• 14/09/2023
With the conversion into law of the tax simplification decree (legislative decree 73/2022), the attestation of compliance of agreed leases, known as ‘certification', has undergone further changes.
Let us take a few steps back to understand how the regulations have evolved.  

Prior to the decree's intervention, leases with an agreed rent that were not drawn up directly by professional associations in accordance with agreements signed between the most representative associations of tenants and owners had to be approved by those associations.
In essence, so-called 'unassisted' leases were valid provided that the relevant association confirmed that the lease complied with the criteria set out in the territorial agreements.

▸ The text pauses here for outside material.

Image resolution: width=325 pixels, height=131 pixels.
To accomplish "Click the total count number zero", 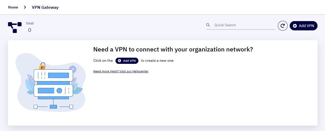I will (30, 30).
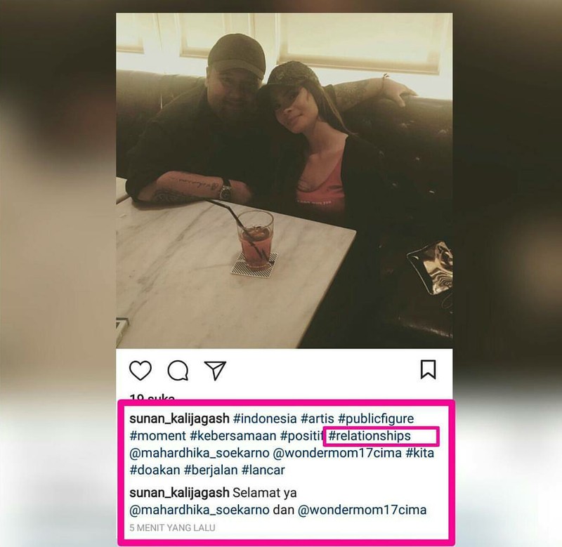Open the #lancar hashtag
Image resolution: width=562 pixels, height=547 pixels.
(263, 470)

This duty existed each time a new contract was signed for the same property.  
In its original version, Art. 7 of Legislative Decree 73 provided that the certificate of compliance could be applied 'for all leases entered into after its issue, up to any changes in the characteristics of the property or the territorial agreement of the municipality to which it refers'.  
This meant that the certification of the first lease extended to the second one provided that, in the meantime, no changes had occurred to the property or variations in the territorial agreements.   In the absence of such circumstances, therefore, the previous certification also applied pro-future.  

What happened with the conversion of the decree into law?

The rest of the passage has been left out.